# Proof that if $s_n \leq t_n$ for $n \geq N$, then $\liminf_{n \rightarrow \infty} s_n \leq \liminf_{n \rightarrow \infty} t_n$

This is half of Theorem 3.19 from Baby Rudin. Rudin claims the proof is trivial. What I've come up with so far doesn't seem trivial, however, and is probably also wrong (my problem with it is pointed out below). This makes me wonder whether I'm overlooking some useful fact and/or using an unprofitable approach.

Theorem. If $s_n \leq t_n$ for $n \geq N$, where $N$ is fixed, then

$$\liminf_{n \rightarrow \infty} s_n \leq \liminf_{n \rightarrow \infty} t_n.$$

Proof.
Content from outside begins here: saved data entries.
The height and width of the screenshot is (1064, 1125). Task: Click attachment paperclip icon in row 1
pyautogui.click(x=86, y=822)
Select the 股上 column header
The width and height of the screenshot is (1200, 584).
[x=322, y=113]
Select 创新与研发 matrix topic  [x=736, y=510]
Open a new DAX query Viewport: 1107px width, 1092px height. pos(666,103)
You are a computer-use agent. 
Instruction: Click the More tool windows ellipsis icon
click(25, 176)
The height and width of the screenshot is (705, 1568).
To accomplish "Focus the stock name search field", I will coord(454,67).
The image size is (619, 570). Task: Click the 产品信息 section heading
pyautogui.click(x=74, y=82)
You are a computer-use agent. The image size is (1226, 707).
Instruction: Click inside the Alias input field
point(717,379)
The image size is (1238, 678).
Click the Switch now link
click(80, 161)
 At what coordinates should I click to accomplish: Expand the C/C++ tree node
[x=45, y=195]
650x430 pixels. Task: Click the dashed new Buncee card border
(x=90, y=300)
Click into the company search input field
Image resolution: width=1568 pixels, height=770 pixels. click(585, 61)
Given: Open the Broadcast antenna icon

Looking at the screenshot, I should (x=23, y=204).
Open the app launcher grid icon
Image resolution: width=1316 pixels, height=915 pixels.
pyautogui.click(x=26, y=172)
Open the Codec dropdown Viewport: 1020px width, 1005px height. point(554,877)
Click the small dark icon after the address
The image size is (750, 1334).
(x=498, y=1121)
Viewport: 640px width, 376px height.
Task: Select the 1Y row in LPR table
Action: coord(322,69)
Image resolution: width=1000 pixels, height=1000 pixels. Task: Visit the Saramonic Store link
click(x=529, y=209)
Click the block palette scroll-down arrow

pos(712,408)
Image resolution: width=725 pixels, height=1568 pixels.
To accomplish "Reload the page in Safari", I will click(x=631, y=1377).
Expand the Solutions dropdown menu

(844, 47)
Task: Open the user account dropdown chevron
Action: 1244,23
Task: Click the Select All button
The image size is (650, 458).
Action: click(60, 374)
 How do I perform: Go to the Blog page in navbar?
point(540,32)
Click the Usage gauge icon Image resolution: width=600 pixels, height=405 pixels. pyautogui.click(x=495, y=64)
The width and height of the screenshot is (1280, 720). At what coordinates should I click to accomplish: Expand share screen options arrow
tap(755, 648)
Suppose that $s_n \leq t_n$ if $n \geq N$, but that

$$\liminf_{n \rightarrow \infty} s_n > \liminf_{n \rightarrow \infty} t_n.$$

Let $E_s$ denote the set of all subsequential limits of $\{s_n\}$, and let $E_t$ denote the set of all subsequential limits of $\{t_n\}$. Then

$$\inf E_s > \inf E_t.$$

This implies that there exists some $x \in E_t$ such that $\inf E_s > x > \inf E_t$, since otherwise $\inf E_t$ would not be the greatest lower bound of $E_t$. Hence some subsequence of $\{t_n\}$, say $\{t_{n_i}\}$, converges to $x < \inf E_s$.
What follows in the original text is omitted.